[Word and element pointing entries]
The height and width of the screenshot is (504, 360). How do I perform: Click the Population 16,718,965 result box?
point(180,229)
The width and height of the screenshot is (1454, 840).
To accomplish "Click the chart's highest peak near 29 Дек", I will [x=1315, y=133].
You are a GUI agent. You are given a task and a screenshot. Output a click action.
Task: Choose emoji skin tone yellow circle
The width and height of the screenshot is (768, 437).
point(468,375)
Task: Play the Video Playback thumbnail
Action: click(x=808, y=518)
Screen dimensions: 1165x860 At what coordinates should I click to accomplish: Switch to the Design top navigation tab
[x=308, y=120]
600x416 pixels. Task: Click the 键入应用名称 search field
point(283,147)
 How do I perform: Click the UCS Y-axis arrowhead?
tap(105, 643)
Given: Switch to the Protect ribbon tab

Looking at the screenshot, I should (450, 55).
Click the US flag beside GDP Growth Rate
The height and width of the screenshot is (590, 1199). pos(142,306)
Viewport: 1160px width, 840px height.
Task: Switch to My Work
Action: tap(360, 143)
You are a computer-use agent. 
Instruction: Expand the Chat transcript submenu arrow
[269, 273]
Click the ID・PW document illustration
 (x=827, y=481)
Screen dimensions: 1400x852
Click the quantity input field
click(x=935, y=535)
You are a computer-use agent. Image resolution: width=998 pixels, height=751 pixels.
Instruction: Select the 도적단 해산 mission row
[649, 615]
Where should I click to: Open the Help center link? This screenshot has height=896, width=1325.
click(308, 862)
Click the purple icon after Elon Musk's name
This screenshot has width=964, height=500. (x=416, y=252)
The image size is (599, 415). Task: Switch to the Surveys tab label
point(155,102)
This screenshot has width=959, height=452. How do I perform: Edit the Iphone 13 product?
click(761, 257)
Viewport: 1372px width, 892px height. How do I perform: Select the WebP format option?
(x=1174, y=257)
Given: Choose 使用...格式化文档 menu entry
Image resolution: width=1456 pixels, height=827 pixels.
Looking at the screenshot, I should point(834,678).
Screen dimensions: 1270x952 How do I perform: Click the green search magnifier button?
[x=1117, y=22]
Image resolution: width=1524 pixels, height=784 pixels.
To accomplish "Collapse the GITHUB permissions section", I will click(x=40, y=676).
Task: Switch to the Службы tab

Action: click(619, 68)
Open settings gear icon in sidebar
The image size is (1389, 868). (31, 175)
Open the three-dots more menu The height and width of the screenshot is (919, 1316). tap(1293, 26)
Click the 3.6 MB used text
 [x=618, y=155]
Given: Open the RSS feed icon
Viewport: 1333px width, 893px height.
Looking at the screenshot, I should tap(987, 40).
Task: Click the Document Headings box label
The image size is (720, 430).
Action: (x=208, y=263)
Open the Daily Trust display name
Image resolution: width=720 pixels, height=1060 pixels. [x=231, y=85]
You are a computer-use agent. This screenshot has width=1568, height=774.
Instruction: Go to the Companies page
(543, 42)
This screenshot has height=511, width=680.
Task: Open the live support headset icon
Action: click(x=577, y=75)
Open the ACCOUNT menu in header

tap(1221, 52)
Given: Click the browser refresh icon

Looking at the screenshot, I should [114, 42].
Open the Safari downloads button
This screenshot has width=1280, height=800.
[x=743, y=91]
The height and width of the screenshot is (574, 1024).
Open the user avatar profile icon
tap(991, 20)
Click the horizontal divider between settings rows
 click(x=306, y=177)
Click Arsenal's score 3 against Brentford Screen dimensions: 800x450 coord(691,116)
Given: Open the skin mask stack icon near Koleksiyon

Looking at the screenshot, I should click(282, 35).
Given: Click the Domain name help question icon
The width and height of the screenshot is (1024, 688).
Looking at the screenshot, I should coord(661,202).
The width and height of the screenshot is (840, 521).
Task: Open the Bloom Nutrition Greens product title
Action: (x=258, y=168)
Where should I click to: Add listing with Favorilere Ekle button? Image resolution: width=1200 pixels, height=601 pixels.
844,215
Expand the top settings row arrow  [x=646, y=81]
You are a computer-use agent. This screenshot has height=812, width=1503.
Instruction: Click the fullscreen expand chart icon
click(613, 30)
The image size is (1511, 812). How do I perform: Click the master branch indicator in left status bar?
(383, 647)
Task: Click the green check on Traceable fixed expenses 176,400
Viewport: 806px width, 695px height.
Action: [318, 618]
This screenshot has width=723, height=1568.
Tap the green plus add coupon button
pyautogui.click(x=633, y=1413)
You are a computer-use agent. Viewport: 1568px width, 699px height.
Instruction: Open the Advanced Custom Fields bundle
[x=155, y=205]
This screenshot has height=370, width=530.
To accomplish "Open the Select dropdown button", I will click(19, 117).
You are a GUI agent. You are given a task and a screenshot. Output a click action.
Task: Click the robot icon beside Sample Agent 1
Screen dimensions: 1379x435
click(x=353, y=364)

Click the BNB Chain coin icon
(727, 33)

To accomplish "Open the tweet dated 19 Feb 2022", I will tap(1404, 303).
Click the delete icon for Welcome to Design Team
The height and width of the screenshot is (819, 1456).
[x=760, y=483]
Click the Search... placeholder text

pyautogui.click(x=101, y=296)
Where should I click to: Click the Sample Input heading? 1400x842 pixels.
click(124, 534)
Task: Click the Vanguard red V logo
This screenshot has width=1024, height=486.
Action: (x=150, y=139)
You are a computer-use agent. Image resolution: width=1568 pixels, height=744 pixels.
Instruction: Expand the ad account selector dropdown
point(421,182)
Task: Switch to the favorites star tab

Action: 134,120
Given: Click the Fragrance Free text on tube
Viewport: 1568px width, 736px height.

■ Task details
Please render the material as a Markdown table with the columns Row and Line, starting with the line that contains "Task: Switch to the favorites star tab" and going on through the end of the material. Number each row and leave out blank lines.

■ Full answer
| Row | Line |
|---|---|
| 1 | Task: Switch to the favorites star tab |
| 2 | Action: 134,120 |
| 3 | Given: Click the Fragrance Free text on tube |
| 4 | Viewport: 1568px width, 736px height. |